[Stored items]
*** Begin section ***

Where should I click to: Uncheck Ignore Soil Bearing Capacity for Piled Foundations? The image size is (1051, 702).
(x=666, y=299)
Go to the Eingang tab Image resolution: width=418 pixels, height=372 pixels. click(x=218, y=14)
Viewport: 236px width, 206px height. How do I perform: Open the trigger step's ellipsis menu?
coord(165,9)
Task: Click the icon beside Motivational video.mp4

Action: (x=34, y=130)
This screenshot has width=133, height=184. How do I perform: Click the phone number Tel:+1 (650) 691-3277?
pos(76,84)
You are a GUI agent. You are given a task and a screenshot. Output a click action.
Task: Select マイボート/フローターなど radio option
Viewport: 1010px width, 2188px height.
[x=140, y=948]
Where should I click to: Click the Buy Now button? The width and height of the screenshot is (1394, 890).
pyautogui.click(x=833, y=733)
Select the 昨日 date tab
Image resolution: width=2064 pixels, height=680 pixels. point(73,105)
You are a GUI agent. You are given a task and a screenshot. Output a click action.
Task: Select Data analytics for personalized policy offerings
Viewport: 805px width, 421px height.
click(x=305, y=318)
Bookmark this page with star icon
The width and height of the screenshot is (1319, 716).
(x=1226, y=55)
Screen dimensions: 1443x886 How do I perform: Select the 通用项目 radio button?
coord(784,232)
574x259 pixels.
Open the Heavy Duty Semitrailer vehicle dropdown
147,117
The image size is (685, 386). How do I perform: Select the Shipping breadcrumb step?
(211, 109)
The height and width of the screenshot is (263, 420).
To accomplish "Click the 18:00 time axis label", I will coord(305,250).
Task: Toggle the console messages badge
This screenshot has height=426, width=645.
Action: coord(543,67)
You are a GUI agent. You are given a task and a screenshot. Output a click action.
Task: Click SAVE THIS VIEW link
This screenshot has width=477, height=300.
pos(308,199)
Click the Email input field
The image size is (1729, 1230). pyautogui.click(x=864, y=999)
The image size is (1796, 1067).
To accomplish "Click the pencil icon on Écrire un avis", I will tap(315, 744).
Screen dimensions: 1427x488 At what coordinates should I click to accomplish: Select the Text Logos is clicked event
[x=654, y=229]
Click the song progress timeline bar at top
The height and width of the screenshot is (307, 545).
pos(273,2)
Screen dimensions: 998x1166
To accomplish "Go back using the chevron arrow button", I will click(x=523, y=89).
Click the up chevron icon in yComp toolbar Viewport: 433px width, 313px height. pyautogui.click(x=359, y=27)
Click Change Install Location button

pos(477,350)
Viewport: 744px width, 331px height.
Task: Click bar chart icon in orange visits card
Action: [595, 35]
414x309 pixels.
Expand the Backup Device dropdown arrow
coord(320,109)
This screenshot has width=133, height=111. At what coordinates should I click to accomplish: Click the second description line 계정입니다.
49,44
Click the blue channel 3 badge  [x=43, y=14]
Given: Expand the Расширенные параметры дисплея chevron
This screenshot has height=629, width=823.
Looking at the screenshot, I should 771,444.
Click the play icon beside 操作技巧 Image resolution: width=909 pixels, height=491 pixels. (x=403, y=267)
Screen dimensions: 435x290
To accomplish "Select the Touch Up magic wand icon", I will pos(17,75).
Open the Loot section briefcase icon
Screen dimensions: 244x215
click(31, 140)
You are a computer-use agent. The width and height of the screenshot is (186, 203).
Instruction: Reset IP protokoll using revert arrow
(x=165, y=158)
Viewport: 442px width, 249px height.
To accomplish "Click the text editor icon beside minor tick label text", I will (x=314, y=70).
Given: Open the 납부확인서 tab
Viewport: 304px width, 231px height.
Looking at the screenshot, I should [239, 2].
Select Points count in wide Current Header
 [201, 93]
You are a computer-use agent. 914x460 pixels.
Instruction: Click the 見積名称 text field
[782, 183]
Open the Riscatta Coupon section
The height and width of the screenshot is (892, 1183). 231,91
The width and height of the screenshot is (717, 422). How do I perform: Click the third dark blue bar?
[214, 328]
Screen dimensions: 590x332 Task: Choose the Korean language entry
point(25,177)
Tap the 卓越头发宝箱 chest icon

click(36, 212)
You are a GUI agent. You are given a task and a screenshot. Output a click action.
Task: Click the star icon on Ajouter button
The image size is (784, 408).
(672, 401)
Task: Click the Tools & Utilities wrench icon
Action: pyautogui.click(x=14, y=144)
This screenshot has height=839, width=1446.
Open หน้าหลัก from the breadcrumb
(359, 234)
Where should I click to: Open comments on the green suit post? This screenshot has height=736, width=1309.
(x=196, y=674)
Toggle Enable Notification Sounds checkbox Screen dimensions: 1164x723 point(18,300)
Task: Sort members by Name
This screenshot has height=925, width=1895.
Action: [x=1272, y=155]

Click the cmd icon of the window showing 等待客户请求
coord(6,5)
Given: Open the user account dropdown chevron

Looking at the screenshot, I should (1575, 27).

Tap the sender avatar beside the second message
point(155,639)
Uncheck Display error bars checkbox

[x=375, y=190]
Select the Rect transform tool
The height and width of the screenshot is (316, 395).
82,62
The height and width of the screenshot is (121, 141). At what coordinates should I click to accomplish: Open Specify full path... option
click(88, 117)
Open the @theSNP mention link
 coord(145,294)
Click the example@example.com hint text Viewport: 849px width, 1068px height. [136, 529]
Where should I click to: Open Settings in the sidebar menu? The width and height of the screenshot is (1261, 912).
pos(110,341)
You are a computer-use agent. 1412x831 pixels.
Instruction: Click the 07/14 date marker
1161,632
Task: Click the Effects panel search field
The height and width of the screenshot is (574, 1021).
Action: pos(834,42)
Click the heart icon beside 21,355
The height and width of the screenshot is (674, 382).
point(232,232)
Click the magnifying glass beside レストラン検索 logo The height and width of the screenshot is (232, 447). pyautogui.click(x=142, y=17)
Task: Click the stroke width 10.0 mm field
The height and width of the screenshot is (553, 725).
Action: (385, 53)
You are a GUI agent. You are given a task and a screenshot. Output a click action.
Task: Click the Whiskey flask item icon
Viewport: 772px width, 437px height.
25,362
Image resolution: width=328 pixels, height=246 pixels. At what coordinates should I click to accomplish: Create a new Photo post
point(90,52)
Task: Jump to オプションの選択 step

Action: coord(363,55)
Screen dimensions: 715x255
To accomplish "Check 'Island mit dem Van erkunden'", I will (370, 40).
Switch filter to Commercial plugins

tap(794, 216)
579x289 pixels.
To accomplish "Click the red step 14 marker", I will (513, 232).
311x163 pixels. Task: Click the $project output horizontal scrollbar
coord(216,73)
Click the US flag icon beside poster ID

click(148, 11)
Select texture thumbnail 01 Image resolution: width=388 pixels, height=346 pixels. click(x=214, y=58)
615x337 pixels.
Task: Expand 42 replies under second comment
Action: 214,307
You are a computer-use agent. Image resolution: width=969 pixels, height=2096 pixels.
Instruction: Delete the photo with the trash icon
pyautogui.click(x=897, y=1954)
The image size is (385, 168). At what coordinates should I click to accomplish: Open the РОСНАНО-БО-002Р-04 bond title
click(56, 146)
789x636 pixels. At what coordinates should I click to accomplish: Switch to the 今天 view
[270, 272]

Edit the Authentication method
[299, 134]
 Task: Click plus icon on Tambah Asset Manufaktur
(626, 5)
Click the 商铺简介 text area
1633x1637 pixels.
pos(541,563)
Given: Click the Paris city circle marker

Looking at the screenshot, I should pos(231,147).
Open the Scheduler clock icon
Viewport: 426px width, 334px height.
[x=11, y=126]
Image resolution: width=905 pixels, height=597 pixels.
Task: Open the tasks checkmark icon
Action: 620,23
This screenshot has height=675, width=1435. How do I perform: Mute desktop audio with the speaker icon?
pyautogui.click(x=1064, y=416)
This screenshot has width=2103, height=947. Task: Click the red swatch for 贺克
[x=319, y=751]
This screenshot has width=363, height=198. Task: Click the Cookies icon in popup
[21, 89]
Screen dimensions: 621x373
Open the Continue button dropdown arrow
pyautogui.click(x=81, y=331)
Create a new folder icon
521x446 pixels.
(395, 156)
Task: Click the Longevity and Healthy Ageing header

*** End section ***

- **EXERCISE AIM**: Copy all lines above where "label" is present.

- **RESULT BELOW**:
To accomplish "Click the 18:00 time axis label", I will coord(305,250).
To accomplish "Click the text editor icon beside minor tick label text", I will (x=314, y=70).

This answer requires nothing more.